- **Short exercise A**: From the Conn McCreary biography, copy the passage starting with "Conn N. McCreary" and going on through "American Classic Races.".
- **Short exercise B**: According to the Conn McCreary biography, why did McCreary come within a few feet of winning the U.S. Triple Crown aboard Pensive?

- **Text excerpt**:
Conn N. McCreary (June 17, 1921 - June 29, 1979) was a United States Hall of Fame jockey and trainer in Thoroughbred horse racing who won four American Classic Races.

Riding career
Born in St. Louis, Missouri, Conn McCreary began his professional career in 1937 and got his first win the next year at Chicago's Arlington Park. In 1941 he earned the first of his many important wins when he rode Our Boots to victory in the Blue Grass Stakes at Keeneland Race Course over the heavily favored Whirlaway. In the ensuing Kentucky Derby and Preakness Stakes, McCreary and Our Boots finished eighth and third respectively to winner Whirlaway who went on to win the U.S. Triple Crown with a victory in the Belmont Stakes. Three years later aboard the Calumet Farm colt, Pensive, McCreary himself came within a few feet of winning the U.S. Triple Crown. After victories in the Derby and Preakness, he finished second by a half a length to William Ziegler Jr.'s colt, Bounding Home. In 1951, McCreary won his second Kentucky Derby with 14:1 outsider, Count Turf then the following year won his second Preakness Stakes with Blue Man.

- **Supplied information**:
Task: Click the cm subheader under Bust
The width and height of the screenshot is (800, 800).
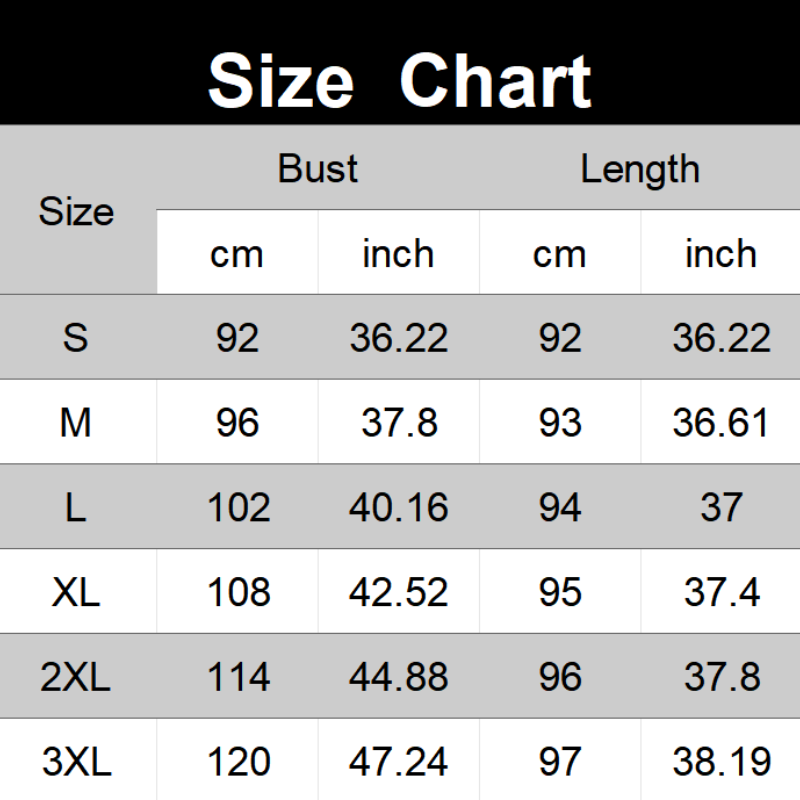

- **Finished answer A**:
Conn N. McCreary (June 17, 1921 - June 29, 1979) was a United States Hall of Fame jockey and trainer in Thoroughbred horse racing who won four American Classic Races.

- **Finished answer B**: Aboard Pensive, McCreary won the Kentucky Derby and the Preakness Stakes. He then finished second by half a length to William Ziegler Jr.'s colt, Bounding Home.